━━ Teks yang Diberikan

Sebuah pikiran tentang Organisasi Papua Merdeka ( OPM)
Nama
Organisasi Papua Merdeka atau OPM adalah nama yang diberikan oleh
pemerintah Republik Indonesia pada setiap organisasi atau faksi baik di
Irian Jaya maupun diluar negeri yang dipimpin oleh putra-putra Irian
Jaya pro-Papua Barat dengan tujuan untuk memisahkan atau memerdekakan
Irian Jaya (West Papua) lepas dari negara Kesatuan Republik Indonesia.
Nama OPM pertama kali diperkenalkan di Manokwari pada tahun 1964 yaitu
pada saat penangkapan pimpinan "Organisasi dan Perjuangan menuju
Kemerdekaan Papua" Terianus Aronggear (SE) dan kawan-kawannya oleh pihak
keamanan dan mengajukan mereka kedepan pengadilan. Nama itu juga
semakin populer yaitu pada saat meletusnya pemberontakan bersenjata yang
dipimpin oleh Permenas Ferry Awom pada tahun 1965 di Manokwari, serta
berbagai pemberontakan atau aksi militer sporadis lainnya diberbagai
wilayah di Irian Jaya. Dalam proses pemeriksaan baik oleh militer polisi
dan jaksa, para pemimpin pemberontakan menerima baik nama OPM yang
diberikan oleh para pemeriksa (Pemerintah Indonesia) sebab menurut
mereka nama itu tepat, singkat, mudah diingat dan dipopulerkan bila
dibandingkan dengan nama Organisasi yang mereka bentuk dan berikan itu
panjang serta sulit diingat.
OPM itu lahir dan tumbuh di Irian
Jaya yang pada awalnya terdiri dari 2 (dua) faksi utama yaitu organisasi
atau faksi yang didirikan oleh Aser Demotekay pada tahun 1963 di
Jayapura dan bergerak dibawah tanah. Faksi ini menempuh jalan kooperasi
dengan pemerintah Indonesia serta mengaitkan perjuangannya dengan
gerakan Cargo yang bercirikan spiritual yaitu campuran antara agama
adat/gerakan Cargo dan agama Kristen. Organisasi ini muncul ke permukaan
pada tahun 1970 setelah selesai PEPERA dan terus aktif membina para
pengikutnya di Kabupaten Jayapura terutama di kecamatan-kecamatan pantai
timur, pantai barat, Depapre dan Genyem. Salah satu anak binaan Aser
Demotekay adalah Jacob Pray.

━━━━

Tindakan yang Diperlukan.
A - Tuliskan kembali tanpa perubahan bagian teks tentang OPM mulai dari "Sebuah pikiran tentang" sampai dengan "Kesatuan Republik Indonesia.".
B - Menurut teks tentang OPM, di kota mana dan pada tahun berapa nama OPM pertama kali diperkenalkan?
Baris-baris di bawah ini merupakan bahan tersendiri yang terpisah dari teks tentang OPM.

━━ Data yang Diberikan

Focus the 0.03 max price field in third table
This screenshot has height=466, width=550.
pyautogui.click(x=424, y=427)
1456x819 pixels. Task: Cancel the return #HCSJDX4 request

━━━━

Hasil.
A -
Sebuah pikiran tentang Organisasi Papua Merdeka ( OPM)
Nama
Organisasi Papua Merdeka atau OPM adalah nama yang diberikan oleh
pemerintah Republik Indonesia pada setiap organisasi atau faksi baik di
Irian Jaya maupun diluar negeri yang dipimpin oleh putra-putra Irian
Jaya pro-Papua Barat dengan tujuan untuk memisahkan atau memerdekakan
Irian Jaya (West Papua) lepas dari negara Kesatuan Republik Indonesia.

B - Di Manokwari, pada tahun 1964.